Attention Rabbis: Please ban corn syrup and red meat

Does it make any sense to you that the typical OJ Rabbi will tell you to avoid the mall, but won't say a word about unhealthy foods? I'm not suggesting that our Rabbis start speaking exclusively about the dangers of red meat and corn syrup - certainly, its right and proper for Rabbis to warn about invisible, or if you prefer, spiritual dangers - but couldn't some practical advice be occasionally mixed in with the inveighing against inappropriate music and hemlines?

These thoughts occurred to me last shabbos, as I sat at a shul kiddush with a mouthful of cholent meat, and a glass of soda in my hand. Look at me, I thought. Here I am doing something inarguably damaging to my health.

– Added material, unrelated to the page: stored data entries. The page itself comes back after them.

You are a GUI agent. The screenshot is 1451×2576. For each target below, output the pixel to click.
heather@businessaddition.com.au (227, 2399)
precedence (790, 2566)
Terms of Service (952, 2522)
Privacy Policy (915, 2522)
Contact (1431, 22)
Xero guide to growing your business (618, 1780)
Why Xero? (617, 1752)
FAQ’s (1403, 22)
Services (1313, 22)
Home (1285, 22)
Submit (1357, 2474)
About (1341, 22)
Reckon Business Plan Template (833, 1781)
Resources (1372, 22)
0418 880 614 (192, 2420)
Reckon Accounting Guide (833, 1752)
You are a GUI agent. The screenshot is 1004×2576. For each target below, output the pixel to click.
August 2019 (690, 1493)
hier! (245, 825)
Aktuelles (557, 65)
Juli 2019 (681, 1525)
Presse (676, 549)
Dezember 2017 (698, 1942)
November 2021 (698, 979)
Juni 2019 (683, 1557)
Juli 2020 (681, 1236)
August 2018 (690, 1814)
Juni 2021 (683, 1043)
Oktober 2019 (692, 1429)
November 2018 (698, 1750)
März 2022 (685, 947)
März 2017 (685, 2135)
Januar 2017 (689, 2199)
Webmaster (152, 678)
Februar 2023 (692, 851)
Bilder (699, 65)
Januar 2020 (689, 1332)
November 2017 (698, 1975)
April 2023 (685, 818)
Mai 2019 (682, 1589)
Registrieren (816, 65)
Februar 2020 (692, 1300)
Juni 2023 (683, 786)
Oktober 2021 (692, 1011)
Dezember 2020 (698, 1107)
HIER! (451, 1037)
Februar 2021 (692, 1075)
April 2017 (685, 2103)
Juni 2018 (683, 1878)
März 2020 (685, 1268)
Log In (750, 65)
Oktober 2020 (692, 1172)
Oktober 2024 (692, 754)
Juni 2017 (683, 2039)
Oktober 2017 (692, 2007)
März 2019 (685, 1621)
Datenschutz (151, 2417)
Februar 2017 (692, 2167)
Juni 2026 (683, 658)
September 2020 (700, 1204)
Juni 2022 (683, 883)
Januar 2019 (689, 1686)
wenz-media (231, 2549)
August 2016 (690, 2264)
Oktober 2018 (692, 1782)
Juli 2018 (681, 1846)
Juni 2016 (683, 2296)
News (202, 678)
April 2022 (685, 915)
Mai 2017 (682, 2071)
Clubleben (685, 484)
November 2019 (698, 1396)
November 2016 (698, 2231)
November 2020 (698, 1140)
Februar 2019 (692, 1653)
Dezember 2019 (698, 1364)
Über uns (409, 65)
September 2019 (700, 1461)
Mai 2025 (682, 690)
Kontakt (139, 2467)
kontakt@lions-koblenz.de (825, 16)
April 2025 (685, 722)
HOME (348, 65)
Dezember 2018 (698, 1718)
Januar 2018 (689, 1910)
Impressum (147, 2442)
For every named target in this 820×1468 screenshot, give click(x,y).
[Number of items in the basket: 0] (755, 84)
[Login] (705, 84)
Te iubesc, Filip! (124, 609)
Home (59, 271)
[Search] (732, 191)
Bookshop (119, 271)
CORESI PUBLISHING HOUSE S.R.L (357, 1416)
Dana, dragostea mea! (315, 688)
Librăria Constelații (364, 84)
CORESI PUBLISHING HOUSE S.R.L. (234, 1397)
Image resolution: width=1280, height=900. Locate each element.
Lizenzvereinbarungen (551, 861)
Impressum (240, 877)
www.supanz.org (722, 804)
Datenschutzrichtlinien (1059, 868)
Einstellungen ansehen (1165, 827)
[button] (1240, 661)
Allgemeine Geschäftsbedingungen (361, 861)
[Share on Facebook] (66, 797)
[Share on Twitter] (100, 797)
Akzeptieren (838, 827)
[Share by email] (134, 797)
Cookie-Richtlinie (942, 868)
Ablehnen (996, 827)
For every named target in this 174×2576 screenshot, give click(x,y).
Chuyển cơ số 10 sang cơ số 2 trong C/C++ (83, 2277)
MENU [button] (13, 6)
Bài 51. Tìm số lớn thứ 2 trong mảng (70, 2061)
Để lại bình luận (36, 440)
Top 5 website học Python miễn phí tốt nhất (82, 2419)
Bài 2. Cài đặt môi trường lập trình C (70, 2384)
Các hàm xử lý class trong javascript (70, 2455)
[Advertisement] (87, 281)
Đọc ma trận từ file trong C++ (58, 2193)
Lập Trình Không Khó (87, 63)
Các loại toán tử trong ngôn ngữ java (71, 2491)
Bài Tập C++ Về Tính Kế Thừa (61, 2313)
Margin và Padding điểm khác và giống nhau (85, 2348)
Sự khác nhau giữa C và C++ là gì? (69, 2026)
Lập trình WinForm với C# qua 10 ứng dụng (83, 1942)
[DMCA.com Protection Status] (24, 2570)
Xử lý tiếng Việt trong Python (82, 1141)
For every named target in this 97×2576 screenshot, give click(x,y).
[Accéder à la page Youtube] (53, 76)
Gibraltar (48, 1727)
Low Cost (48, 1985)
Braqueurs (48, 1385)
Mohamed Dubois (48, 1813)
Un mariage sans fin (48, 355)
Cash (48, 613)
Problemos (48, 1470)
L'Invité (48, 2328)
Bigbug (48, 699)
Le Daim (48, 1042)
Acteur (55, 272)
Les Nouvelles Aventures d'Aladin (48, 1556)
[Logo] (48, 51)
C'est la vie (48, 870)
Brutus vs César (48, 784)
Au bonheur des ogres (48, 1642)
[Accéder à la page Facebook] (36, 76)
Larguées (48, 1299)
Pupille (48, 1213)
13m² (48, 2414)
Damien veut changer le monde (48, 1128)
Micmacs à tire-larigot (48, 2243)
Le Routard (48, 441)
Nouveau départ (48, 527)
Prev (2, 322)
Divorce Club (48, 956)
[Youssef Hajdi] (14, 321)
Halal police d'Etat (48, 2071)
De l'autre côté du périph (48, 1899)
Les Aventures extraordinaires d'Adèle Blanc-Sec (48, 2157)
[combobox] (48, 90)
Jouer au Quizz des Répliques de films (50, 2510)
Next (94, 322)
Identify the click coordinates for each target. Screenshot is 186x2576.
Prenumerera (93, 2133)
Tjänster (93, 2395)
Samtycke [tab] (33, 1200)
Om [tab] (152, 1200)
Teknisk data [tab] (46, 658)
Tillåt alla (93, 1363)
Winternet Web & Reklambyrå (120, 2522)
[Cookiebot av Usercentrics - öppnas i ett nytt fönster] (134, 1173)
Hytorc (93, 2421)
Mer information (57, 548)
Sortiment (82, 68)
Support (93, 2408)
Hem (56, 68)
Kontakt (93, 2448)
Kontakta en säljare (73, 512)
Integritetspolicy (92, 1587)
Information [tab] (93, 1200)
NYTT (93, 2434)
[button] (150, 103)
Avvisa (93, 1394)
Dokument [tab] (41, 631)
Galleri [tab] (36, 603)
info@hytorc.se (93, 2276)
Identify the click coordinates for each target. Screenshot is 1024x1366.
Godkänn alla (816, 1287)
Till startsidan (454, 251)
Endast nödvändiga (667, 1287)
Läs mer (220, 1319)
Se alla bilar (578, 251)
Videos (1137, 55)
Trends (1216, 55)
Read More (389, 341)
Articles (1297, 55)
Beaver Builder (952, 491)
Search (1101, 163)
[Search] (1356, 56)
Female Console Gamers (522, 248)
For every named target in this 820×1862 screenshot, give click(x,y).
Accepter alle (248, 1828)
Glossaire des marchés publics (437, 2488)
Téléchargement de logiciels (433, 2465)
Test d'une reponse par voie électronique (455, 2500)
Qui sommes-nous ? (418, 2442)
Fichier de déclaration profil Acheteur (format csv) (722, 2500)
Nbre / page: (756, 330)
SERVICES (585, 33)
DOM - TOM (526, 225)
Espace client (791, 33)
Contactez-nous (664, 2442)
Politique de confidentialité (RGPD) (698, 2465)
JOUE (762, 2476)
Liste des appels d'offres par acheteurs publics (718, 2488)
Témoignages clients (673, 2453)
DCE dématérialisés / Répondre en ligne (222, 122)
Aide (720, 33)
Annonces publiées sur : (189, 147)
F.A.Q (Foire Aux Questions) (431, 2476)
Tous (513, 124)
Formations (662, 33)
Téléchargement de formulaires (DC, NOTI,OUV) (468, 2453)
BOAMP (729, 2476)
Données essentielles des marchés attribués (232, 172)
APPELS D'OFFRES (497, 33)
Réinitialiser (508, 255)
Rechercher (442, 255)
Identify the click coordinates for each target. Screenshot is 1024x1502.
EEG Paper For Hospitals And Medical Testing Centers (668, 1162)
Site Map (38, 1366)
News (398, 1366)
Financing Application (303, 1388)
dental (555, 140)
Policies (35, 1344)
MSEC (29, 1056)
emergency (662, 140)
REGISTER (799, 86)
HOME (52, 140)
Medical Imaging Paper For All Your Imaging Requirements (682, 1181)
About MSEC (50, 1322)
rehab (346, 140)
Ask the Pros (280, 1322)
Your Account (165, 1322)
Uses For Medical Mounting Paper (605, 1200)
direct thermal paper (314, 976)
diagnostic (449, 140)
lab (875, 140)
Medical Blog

The meat in my mouth gleams with fat, the soda is packed with sugar and carbohydrates, and all the peer group signals tell me to continue shoving these things down my throat. Why must it be like that? We have a Rabbi who exhorts us weekly to choose life, to learn more, to daven more fervently, and to take extra steps to avoid evil influences. Yet, there he sits, his own plate piled high with cake and red meat. Does this make any sense? Can you explain why the Rabbi uses his considerable influence to get women to wear longer hemlines, but does nothing to benefit our waistlines? All he'd have to do is ban soda from the shul, the way he's already banned various books and events, and urge us to serve meatless cholent as he already urges us to serve cholov yisroel.  Small steps, but think of the difference it would make to our health. Think of the example it would set, and the message it would send. Think of how robust Orthodox Jews would be if we worried about out health in the way we worry about mitzvah points and segulot, if we ran from corn syrup the way we run from pork. But we don't. So, instead of robust, we're roly-poly, the stoutest of all men, the roundest of all nations, the pastiest people. It could be otherwise.